Exactly the lines from the one containing "Task: Open the РСЯ product dropdown" through the end of the data, and nothing more, should be retyped; pictures stay out.

___ Source data

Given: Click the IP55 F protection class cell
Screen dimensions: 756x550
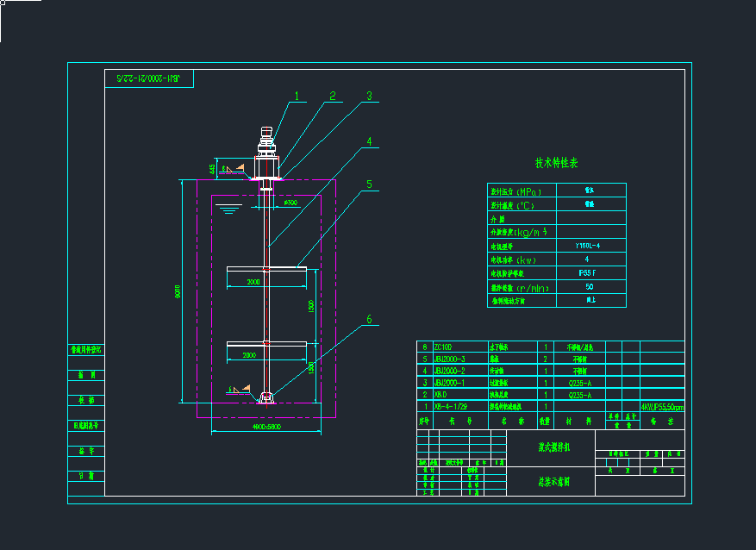Looking at the screenshot, I should pyautogui.click(x=590, y=273).
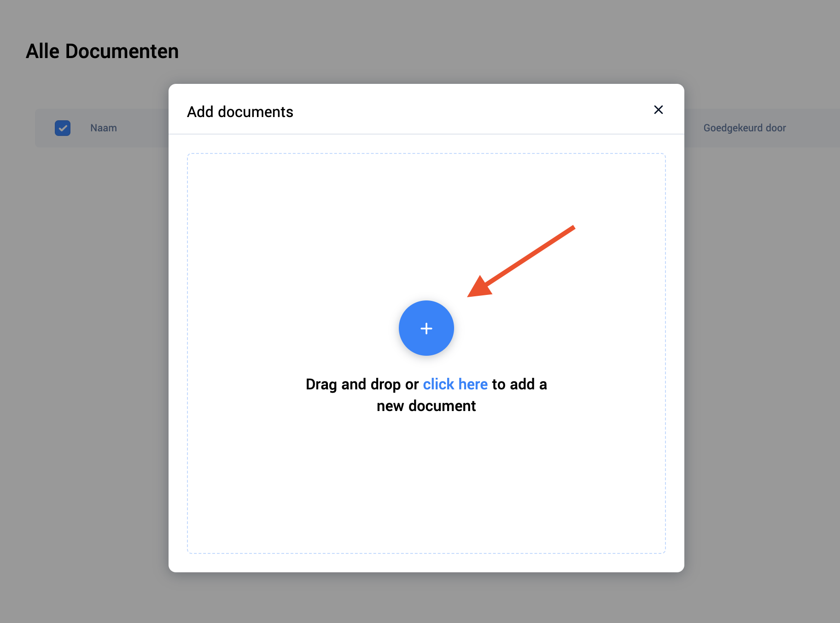The width and height of the screenshot is (840, 623).
Task: Toggle the select-all checkbox beside Naam
Action: (63, 128)
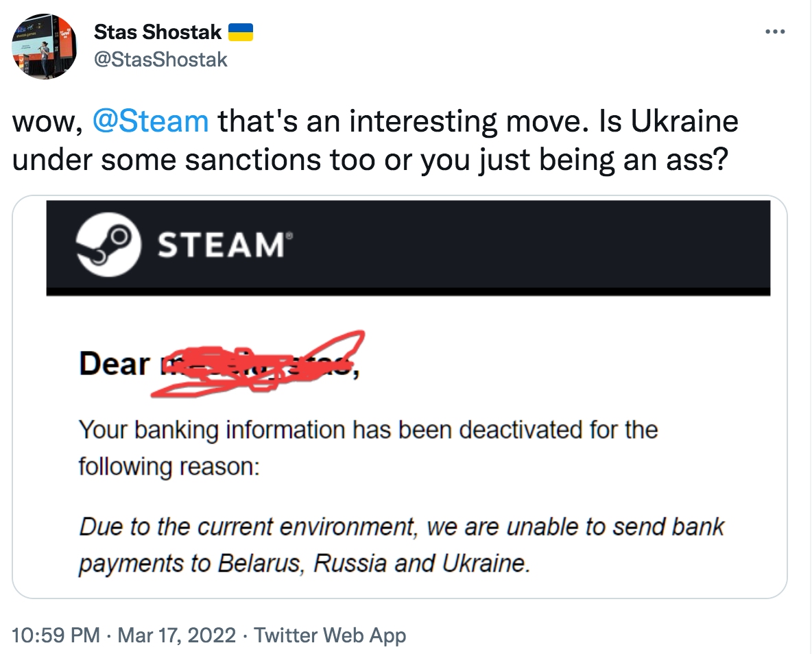
Task: Open the @Steam mention link
Action: coord(150,121)
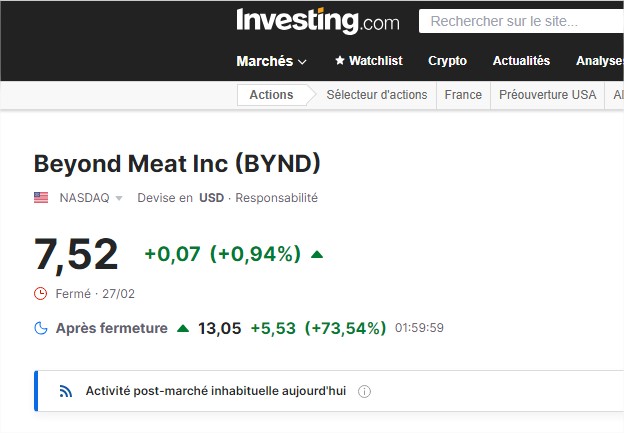
Task: Expand the Marchés dropdown menu
Action: pyautogui.click(x=271, y=61)
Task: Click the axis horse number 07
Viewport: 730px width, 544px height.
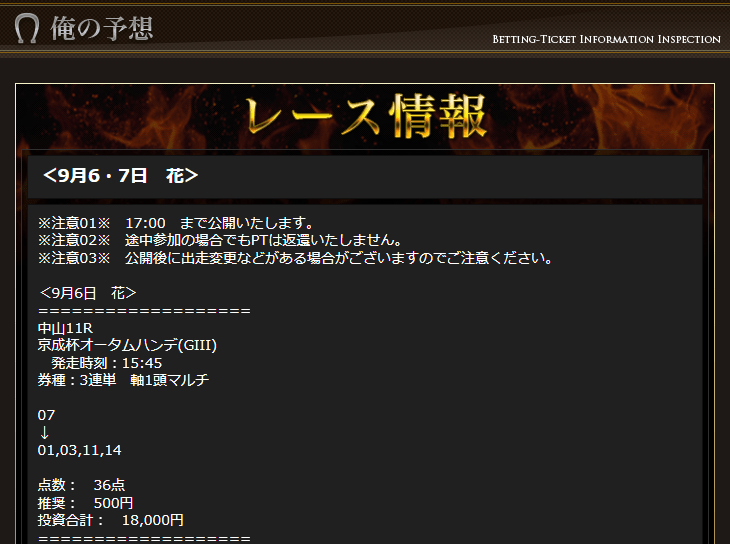Action: click(x=46, y=415)
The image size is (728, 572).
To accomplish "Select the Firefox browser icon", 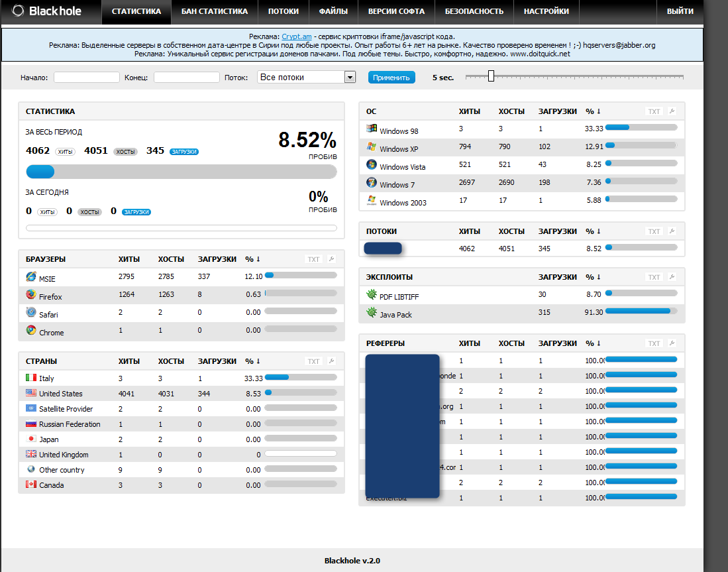I will click(x=31, y=294).
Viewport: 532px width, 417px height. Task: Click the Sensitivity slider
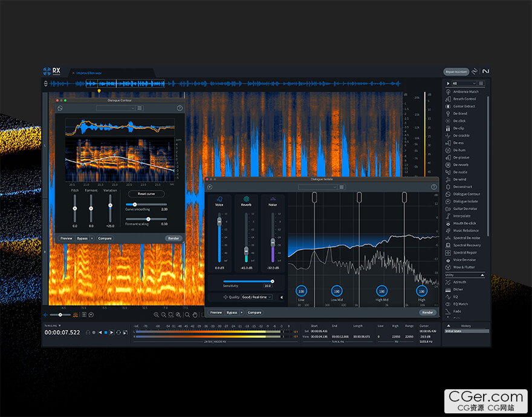[248, 281]
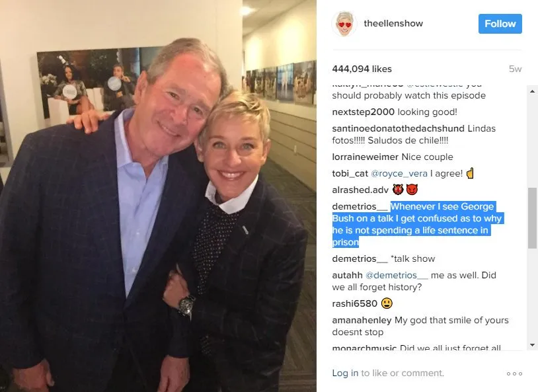The image size is (538, 392).
Task: Click the main post photo
Action: [x=158, y=196]
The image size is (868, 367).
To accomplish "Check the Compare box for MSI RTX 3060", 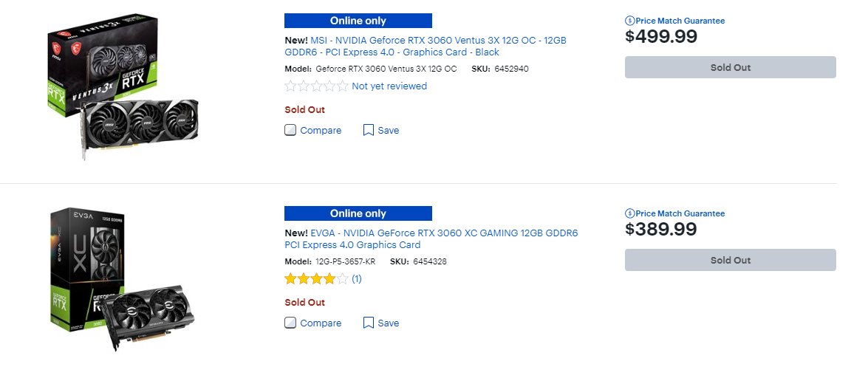I will (290, 130).
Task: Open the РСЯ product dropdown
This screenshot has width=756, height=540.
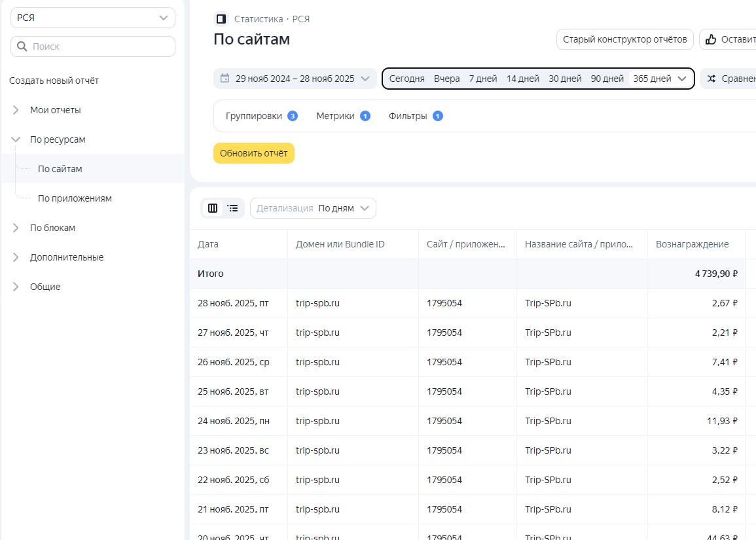Action: click(93, 18)
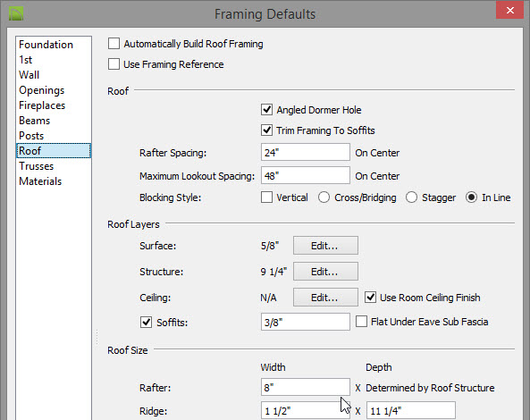Viewport: 530px width, 420px height.
Task: Close the Framing Defaults dialog
Action: pyautogui.click(x=510, y=10)
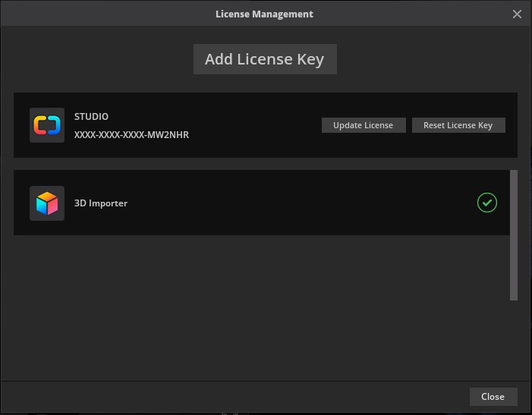Click the Update License button
This screenshot has height=415, width=532.
coord(363,125)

______

Exercise result:
Task: Open the РСЯ product dropdown
This screenshot has width=756, height=540.
Action: click(93, 18)
Viewport: 530px width, 420px height.
Task: Close the Framing Defaults dialog
Action: pyautogui.click(x=510, y=10)
Click the Update License button
This screenshot has height=415, width=532.
coord(363,125)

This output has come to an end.